Where are you now? What are you doing? What role are you playing?
Right now you might be the “head of …” your own business and you’re having a discussion with a staff member who has missed yet another deadline. You’re managing the emotions in your head even though they’re bouncing around trying to get your attention.
It’s your final meeting of the day.
Next stop is home … via after-school care to pick up your son. You’re transitioning from one space to another. From your last office meeting to picking up your child. Different roles and environments with a different mindset required.
Dr Adam Fraser refers to these as “spaces” and that we spend our days transitioning from one space to another.
The first space is the role/environment/task you are in right now and the second space is the role/environment/task you are transitioning to.
In between the first and second space is the third space.
The third space is your opportunity to “show up” with your best head. The right mindset.
Professional tennis players spend a lot of time in the third space during a match. They’re transitioning from point to point. The transition they make can win or lose them a game or match. We’ve seen players “lose it” in the third space because they’re not managing their thoughts, emotions, and behaviours.
You can use the third space to gain an advantage. You can use it to gain perspective and happiness. You’ll then show up in the second space with the right mindset.
Do you remember an Australian pole vaulter called Steve Hooker?
He won gold at the 2008 Beijing Olympics which made him the first Australian male track and field gold medalist in 40 years.
In 2004 in Athens, he came 28th. Four years later, he won gold.
What did he do to increase his performance during those four years? In an interview with Dr Adam Fraser, he said he focused on the small things – taking time out to relax, working on his mental focus, monitoring his self-talk and improving his emotional control. He dedicated time to these small things. He did this consistently. Every day. In the third space.
We don’t utilise the third space. Instead we carry frustration from one space to another. We carry negative spill from work to home. We carry worry from home to work. We carry resentment from one meeting or activity to another.
So how can we get better at these transitions?
It starts with being aware of what we’re thinking and/or doing in the third space.

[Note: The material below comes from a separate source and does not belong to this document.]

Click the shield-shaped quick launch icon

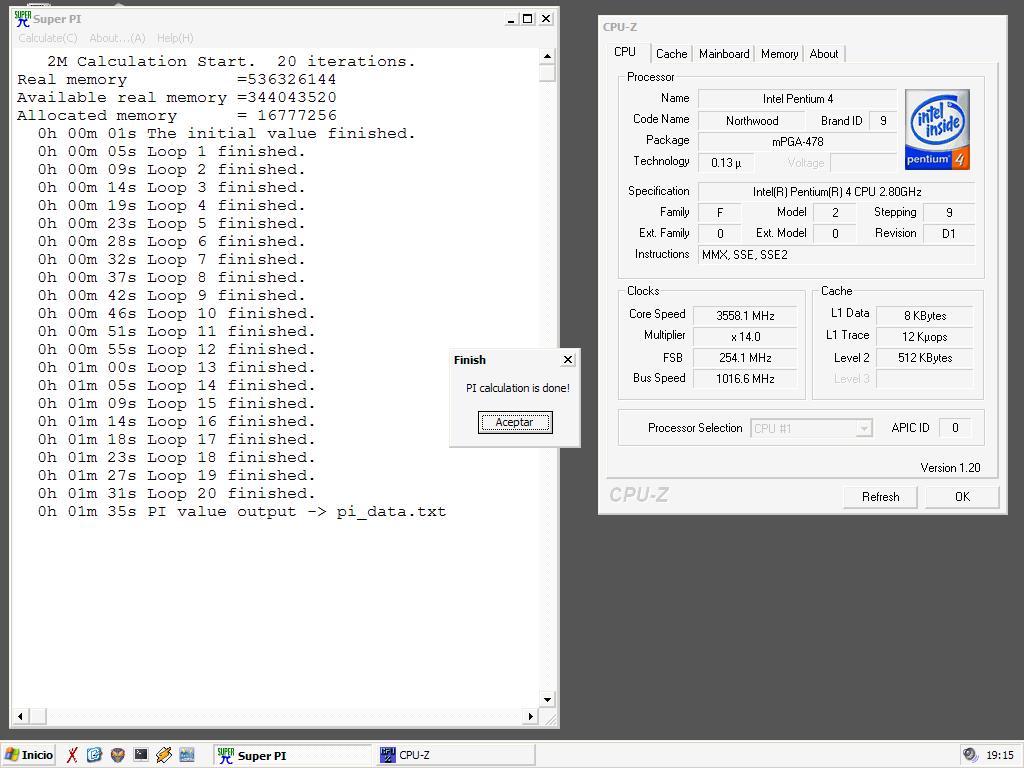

By being aware, and then utilising the space effectively, you’ll start showing up in a more productive, calm, and thriving mindset.
- Put a sticky note on your diary (if you’re an old-fashioned journal type gal/guy) that says “third space”.
- Put a “third space” reminder on your phone that pings you a few times a day.
- Tell your work colleagues about the third space so you can remind each other – “how’s your third space going today Kay?”
If we don’t actively manage the third space, habitual unhelpful habits may take the lead.
Are you ready to transition?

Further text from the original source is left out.